Ultrathin Sheets of Metal or Metal Sulfide from Molecularly Thin Sheets of Metal Thiolates in Solution

Abstract

Materials that exist as single molecule thick two-dimensional sheets are in great demand because they hold promise as precursors for synthesis of layered functional materials. We demonstrate that metal thiolates, that exist as lamellar assemblies in the neat state, can be disassembled into individual molecular sheets simply by dilution in apolar organic solvents and that these can form ultrathin metallic layers on substrates upon heat treatment. We establish the pathway to the disassembly of metal thiolates in solution using a combination of techniques, including X-ray diffraction, light scattering, FTIR, and TEM. Our results indicate that the lamellar structure of Pd-thiolates is preserved in toluene up to a concentration of 300% w/v and the average intersheet distance is unchanged.
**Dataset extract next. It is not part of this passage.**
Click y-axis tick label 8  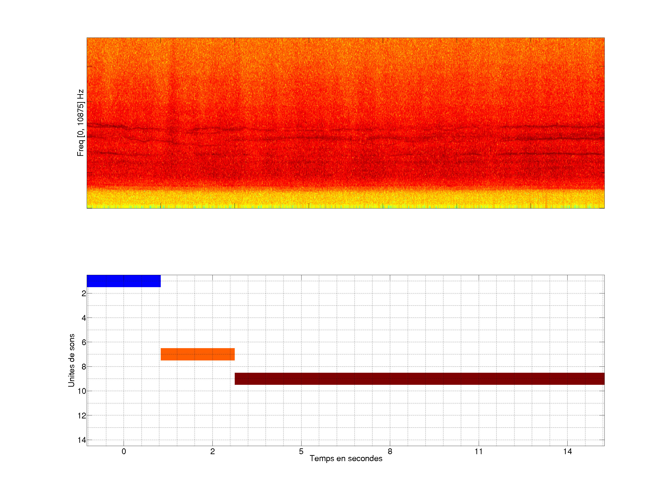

Interestingly, the dynamics of the Pd-thiolate sheets remain correlated even on diluting them up to 30% w/v, though the disorder within the lamellar stacks increases with a decrease in their coherence length. Finally, at dilutions less than about 5% w/v, individual sheets of these structures can be accessed that are isolated and directly observed using TEM. Heat treatment of the ultrathin films of metal thiolates deposited on appropriate substrates resulted in the formation of metal or metal sulfides with retention of sheetlike morphologies.